┏━━
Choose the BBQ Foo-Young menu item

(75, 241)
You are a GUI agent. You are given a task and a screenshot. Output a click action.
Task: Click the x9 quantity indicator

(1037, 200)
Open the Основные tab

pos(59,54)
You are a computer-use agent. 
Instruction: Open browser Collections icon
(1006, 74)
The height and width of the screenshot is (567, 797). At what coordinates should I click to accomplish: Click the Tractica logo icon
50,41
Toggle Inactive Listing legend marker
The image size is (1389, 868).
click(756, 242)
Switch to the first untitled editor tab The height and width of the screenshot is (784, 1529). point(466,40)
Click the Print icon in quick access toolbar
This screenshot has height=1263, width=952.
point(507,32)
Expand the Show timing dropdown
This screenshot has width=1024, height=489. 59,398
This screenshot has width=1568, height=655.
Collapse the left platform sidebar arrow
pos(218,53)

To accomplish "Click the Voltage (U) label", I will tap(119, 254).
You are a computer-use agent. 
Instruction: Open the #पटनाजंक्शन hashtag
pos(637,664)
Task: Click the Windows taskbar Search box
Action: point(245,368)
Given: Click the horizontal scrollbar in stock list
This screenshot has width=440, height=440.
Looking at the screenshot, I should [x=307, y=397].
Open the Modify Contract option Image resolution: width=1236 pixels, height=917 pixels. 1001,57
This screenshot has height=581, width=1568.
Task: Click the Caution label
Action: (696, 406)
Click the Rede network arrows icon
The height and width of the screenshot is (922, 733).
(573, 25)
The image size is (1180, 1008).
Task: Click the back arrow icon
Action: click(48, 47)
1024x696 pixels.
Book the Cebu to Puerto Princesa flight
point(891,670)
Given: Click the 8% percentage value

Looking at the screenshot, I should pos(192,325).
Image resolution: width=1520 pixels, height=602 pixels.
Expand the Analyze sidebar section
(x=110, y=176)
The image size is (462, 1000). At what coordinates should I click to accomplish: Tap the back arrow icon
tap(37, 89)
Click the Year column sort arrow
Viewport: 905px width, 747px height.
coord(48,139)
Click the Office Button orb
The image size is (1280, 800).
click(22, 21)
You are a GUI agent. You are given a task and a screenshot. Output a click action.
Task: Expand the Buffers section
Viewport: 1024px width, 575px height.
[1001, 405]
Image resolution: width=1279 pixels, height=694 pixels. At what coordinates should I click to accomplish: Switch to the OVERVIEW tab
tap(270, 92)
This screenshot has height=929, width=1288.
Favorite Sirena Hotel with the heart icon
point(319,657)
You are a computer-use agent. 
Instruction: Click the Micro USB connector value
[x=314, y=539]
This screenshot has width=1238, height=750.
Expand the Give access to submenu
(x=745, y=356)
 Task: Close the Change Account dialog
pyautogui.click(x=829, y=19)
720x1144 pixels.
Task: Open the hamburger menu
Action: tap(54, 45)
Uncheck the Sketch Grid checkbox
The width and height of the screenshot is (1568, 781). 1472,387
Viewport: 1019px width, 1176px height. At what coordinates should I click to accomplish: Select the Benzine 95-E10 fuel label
┗━━
Could you repeat every record above exactly as it is written?

Choose the BBQ Foo-Young menu item

(75, 241)
You are a GUI agent. You are given a task and a screenshot. Output a click action.
Task: Click the x9 quantity indicator

(1037, 200)
Open the Основные tab

pos(59,54)
You are a computer-use agent. 
Instruction: Open browser Collections icon
(1006, 74)
The height and width of the screenshot is (567, 797). At what coordinates should I click to accomplish: Click the Tractica logo icon
50,41
Toggle Inactive Listing legend marker
The image size is (1389, 868).
click(756, 242)
Switch to the first untitled editor tab The height and width of the screenshot is (784, 1529). point(466,40)
Click the Print icon in quick access toolbar
This screenshot has height=1263, width=952.
point(507,32)
Expand the Show timing dropdown
This screenshot has width=1024, height=489. 59,398
This screenshot has width=1568, height=655.
Collapse the left platform sidebar arrow
pos(218,53)

To accomplish "Click the Voltage (U) label", I will tap(119, 254).
You are a computer-use agent. 
Instruction: Open the #पटनाजंक्शन hashtag
pos(637,664)
Task: Click the Windows taskbar Search box
Action: point(245,368)
Given: Click the horizontal scrollbar in stock list
This screenshot has width=440, height=440.
Looking at the screenshot, I should [x=307, y=397].
Open the Modify Contract option Image resolution: width=1236 pixels, height=917 pixels. 1001,57
This screenshot has height=581, width=1568.
Task: Click the Caution label
Action: (696, 406)
Click the Rede network arrows icon
The height and width of the screenshot is (922, 733).
(573, 25)
The image size is (1180, 1008).
Task: Click the back arrow icon
Action: click(48, 47)
1024x696 pixels.
Book the Cebu to Puerto Princesa flight
point(891,670)
Given: Click the 8% percentage value

Looking at the screenshot, I should pos(192,325).
Image resolution: width=1520 pixels, height=602 pixels.
Expand the Analyze sidebar section
(x=110, y=176)
The image size is (462, 1000). At what coordinates should I click to accomplish: Tap the back arrow icon
tap(37, 89)
Click the Year column sort arrow
Viewport: 905px width, 747px height.
coord(48,139)
Click the Office Button orb
The image size is (1280, 800).
click(22, 21)
You are a GUI agent. You are given a task and a screenshot. Output a click action.
Task: Expand the Buffers section
Viewport: 1024px width, 575px height.
[1001, 405]
Image resolution: width=1279 pixels, height=694 pixels. At what coordinates should I click to accomplish: Switch to the OVERVIEW tab
tap(270, 92)
This screenshot has height=929, width=1288.
Favorite Sirena Hotel with the heart icon
point(319,657)
You are a computer-use agent. 
Instruction: Click the Micro USB connector value
[x=314, y=539]
This screenshot has width=1238, height=750.
Expand the Give access to submenu
(x=745, y=356)
 Task: Close the Change Account dialog
pyautogui.click(x=829, y=19)
720x1144 pixels.
Task: Open the hamburger menu
Action: tap(54, 45)
Uncheck the Sketch Grid checkbox
The width and height of the screenshot is (1568, 781). 1472,387
Viewport: 1019px width, 1176px height. At what coordinates should I click to accomplish: Select the Benzine 95-E10 fuel label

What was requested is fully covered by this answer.